─── PASSAGE

Tuesday, March 22, 2011

Nicodemus, Kansas: Florence Howard, 79, retired farmer.

I was born and raised up on the farm. Been a farmer all my life. I got married in 1950, the guy I married, he was a farmer and a rancher. He passed away in 2005, and I moved down to Nicodemus, been here ever since. We raised cattle, milo, and wheat. Our farm was twenty-five hundred acres, you know, and we had all type of different machinery to work with.

First we stopped in Bogue.  The wide streets seemed like the set of a wholesome movie, with kids splashing away the 100 degree day in a kiddie pool in a front yard; the banker and the postmistress gave us helpful advice about who would be good to talk to for the project in this area.  This former railroad town was struggling though, especially since the authorities took the train away a few years back.  What is a rail town with no rail?

We went a few miles over to the next township, Nicodemus.  It held memories of being a thriving community, though the population has steadily declined to less than 40.  We stopped into the museum to check out displays regarding what Nicodemus was like when the first African Americans came here to settle in the mid 1800's (it was one of the homestead towns, to which emancipated slaves relocated).  The display that I recall the best was about the first abodes in Nicodemus; there was a lack of wood and folks made there homes in caves and holes in the ground.  There was a diary excerpt of a very disenchanted settler who was shocked to see the first settlers coming out of their caves to welcome the new folks.

──────
─── RECORDED DATA

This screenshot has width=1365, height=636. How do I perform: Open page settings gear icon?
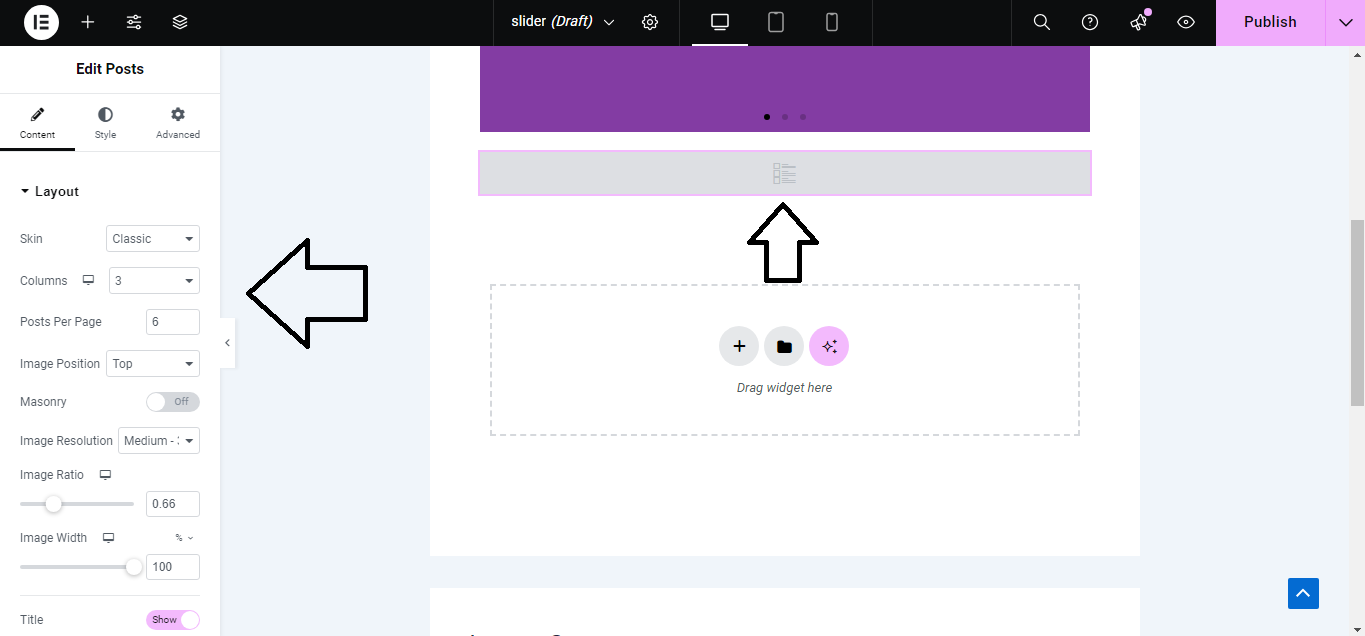click(650, 22)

──────

## COMPLETE THE FOLLOWING:
[1] Can you copy the Nicodemus, Kansas post word for word between "Tuesday, March 22, 2011" and "to work with.", inclusive?
[2] Will you carry on writing the Nicodemus, Kansas post from its last sentence onward?

## SOLVED TASKS:
[1]
Tuesday, March 22, 2011

Nicodemus, Kansas: Florence Howard, 79, retired farmer.

I was born and raised up on the farm. Been a farmer all my life. I got married in 1950, the guy I married, he was a farmer and a rancher. He passed away in 2005, and I moved down to Nicodemus, been here ever since. We raised cattle, milo, and wheat. Our farm was twenty-five hundred acres, you know, and we had all type of different machinery to work with.

[2]
Nicodemus grew fast in industry and soon the transplants were doing business on main street and the first farmers were trying to make sense of the plains.  Every summer there is a big family reunion in Nicodemus for all the town residents (who are mostly related somehow) and their relatives who have since moved away.  A man at the museum told us that it's a terrible place to try to score a date; he found out that a woman he had been pursuing all day was his cousin, a few times removed.

The volunteer at the historical society was most helpful in connecting us with the retired farmer, whom they called Miss Florence.  After peering out the window at the other side of town (there are only three or four streets, with few trees) she ascertained by which cars were parked who was in, she picked up he phone to call Florence.  Not getting any answer did not deter her in the least and she jumped in her car with promises to be right back and sped off to Miss Florence's house.  Miss Florence was convinced to come in shortly thereafter and be interviewed by us, and we were grateful to have her unique perspective.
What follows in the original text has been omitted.